* Task instructions:
A - In the reflection on a season of music and teaching, rewrite the part that opens with the words "I am anticipating" and closes with "these exciting events.", putting "students" in place of "clients".
B - Does the reflection on a season of music and teaching agree with each statement? Answer yes or no, and quote the exact words that decide it. (i) The writer had forgotten how much fun playing in a hand bell ensemble was. (ii) The writer guided children in September. (iii) Speaking engagements are planned for the fall.

* Selected excerpt:
************
In April and May I performed the music of one of my favorite songwriters/composers for intimate gatherings in incredible halls that held the sound so gracefully. I also revisited the art of playing in a hand bell ensemble. Somehow I could feel my brain working in different patterns, isolating the tones, coordinating my movements, and striking the bells at the right time along with my bell-mates. I had forgotten how much fun this was. In May and June I met and guided some incredible children along their journey of discovering their abilities through the experience of making music together. Folk music and campfires have been joyful visits, and the adolescents in my life continue to turn me on to new artists with new inspirations to explore. The women and men in the groups I lead continue to inspire me with their perseverance and desire for greater health.

I am anticipating this summer will spark growth in my one to one work with clients in my studio. A few weeks from now will be marked with a stream of performances, so these days are filled with rehearsals. In the fall I have several speaking engagements, so am excited about the preparation for these exciting events.
************
* Source material:
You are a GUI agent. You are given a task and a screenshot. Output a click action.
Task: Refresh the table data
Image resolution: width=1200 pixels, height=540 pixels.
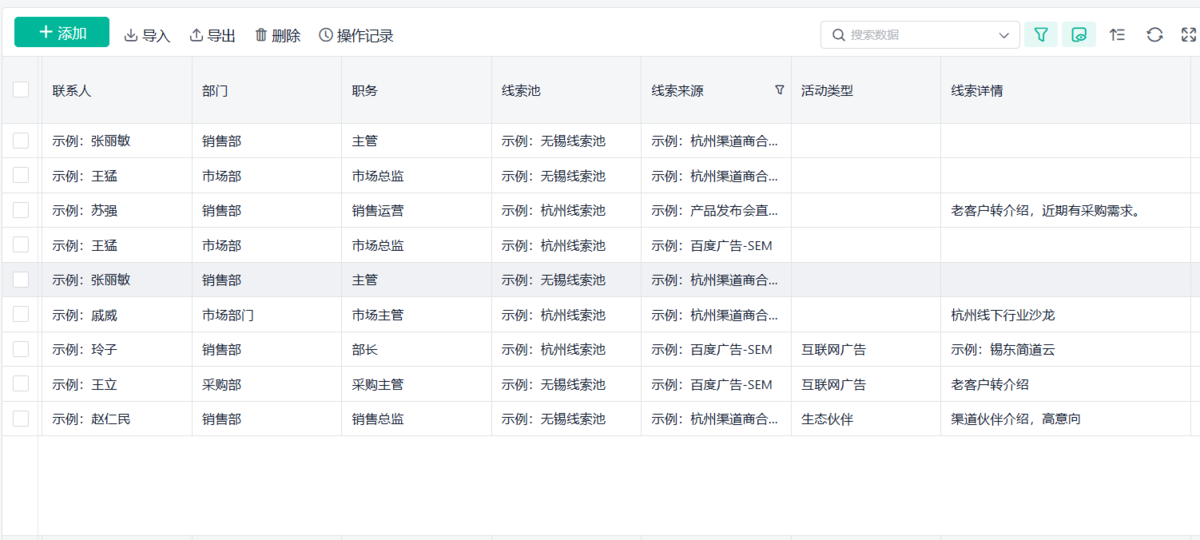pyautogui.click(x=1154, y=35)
************
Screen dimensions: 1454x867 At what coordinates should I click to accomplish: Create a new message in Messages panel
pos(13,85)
************
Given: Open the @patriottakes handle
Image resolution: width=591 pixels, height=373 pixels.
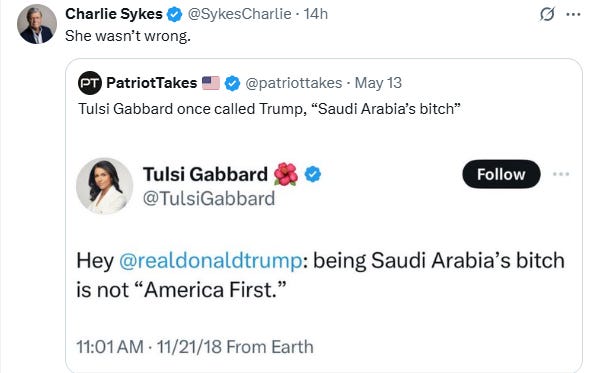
************
* Results for each task:
A -
I am anticipating this summer will spark growth in my one to one work with students in my studio. A few weeks from now will be marked with a stream of performances, so these days are filled with rehearsals. In the fall I have several speaking engagements, so am excited about the preparation for these exciting events.

B -
(i) Yes: "I had forgotten how much fun this was."
(ii) No: "In May and June I met and guided some incredible children"
(iii) Yes: "In the fall I have several speaking engagements"